Reputation: 845
I'm working on a system to gather some training images and upload them automatically into a Vertex AI image object detection dataset. I've saved the files into a google cloud storage bucket along with a jsonl file with labels and bounding boxes. I've noticed if I import the JSON file through the vertex console on the web then everything is fine and the images are added to the dataset along with their bounding boxes.

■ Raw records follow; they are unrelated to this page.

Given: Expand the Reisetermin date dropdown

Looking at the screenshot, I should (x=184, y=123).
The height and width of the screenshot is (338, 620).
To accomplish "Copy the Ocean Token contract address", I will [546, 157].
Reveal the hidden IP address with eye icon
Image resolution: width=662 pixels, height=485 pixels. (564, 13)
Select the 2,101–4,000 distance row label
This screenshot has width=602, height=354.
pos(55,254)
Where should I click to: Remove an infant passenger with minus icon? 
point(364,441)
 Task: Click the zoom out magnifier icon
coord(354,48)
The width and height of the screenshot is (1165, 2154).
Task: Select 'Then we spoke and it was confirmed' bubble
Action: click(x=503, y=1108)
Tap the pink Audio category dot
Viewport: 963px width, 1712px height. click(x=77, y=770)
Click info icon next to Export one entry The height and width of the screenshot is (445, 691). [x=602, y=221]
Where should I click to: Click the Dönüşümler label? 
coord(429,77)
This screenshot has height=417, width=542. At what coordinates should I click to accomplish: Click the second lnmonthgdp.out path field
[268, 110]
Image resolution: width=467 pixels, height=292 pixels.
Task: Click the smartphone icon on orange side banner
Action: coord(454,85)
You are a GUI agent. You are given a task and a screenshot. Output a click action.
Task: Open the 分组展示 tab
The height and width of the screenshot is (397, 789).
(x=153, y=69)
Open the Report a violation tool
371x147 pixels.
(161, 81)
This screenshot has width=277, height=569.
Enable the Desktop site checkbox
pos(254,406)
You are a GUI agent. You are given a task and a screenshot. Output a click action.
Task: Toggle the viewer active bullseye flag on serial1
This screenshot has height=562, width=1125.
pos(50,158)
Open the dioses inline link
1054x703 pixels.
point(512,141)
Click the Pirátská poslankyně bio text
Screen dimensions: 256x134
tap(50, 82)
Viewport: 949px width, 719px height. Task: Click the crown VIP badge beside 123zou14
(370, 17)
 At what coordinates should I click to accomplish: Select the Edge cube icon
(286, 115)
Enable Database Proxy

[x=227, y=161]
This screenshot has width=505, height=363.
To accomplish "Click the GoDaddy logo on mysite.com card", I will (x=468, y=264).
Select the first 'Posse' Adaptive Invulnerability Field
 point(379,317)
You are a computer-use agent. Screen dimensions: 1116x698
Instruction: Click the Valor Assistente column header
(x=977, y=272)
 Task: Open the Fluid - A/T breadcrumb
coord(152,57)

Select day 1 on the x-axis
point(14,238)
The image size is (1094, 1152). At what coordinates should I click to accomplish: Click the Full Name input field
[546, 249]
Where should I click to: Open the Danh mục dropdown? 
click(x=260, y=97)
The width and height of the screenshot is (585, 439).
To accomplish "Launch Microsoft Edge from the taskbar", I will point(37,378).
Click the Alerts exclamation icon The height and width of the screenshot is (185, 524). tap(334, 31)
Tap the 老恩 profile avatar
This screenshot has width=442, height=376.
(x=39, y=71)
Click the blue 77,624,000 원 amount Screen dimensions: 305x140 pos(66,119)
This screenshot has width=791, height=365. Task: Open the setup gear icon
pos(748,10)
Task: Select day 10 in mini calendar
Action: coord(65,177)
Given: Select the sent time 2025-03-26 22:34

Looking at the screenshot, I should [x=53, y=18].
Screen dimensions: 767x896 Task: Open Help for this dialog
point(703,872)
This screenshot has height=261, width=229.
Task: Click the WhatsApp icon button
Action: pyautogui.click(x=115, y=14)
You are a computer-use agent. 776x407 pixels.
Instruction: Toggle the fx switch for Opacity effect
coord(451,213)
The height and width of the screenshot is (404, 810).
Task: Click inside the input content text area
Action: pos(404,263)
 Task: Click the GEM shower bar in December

When I add them with the API I first thought there were no bounding boxes, but on closer inspection I can see that when I use the vertex console the bounding boxes are there with all the existing ones in the annotation set called 'my_dataset_iod', but when I add through the API I am inadvertently creating a new Annotation set called something like 'my_dataset_image_bounding_box_2023_09_19_080419'. I can also see that there is an ID for 'my_dataset_iod' in the url line - annotationSetId=1197..... - but I can't figure out how to tell the import_data command that this is the annotation set I want to use.
Here's my code for reference
from google.cloud import storage
from google.cloud import aiplatform
.....
current_datetime = datetime.now().strftime('%Y-%m-%d_%H-%M-%S')
jsonl_file_name = f"data_{current_datetime}.jsonl"
jsonl_blob = bucket.blob(jsonl_file_name)
jsonl_blob.upload_from_string(jsonl_string, content_type='application/jsonl')
dataset = aiplatform.ImageDataset(f"projects/{project_id}/locations/us-central1/datasets/{dataset_id}")
dataset.import_data( gcs_source=[f"gs://{bucket_name}/{jsonl_file_name}"], import_schema_uri='gs://google-cloud-aiplatform/schema/dataset/ioformat/image_bounding_box_io_format_1.0.0.yaml')
Upvotes: 1
Views: 217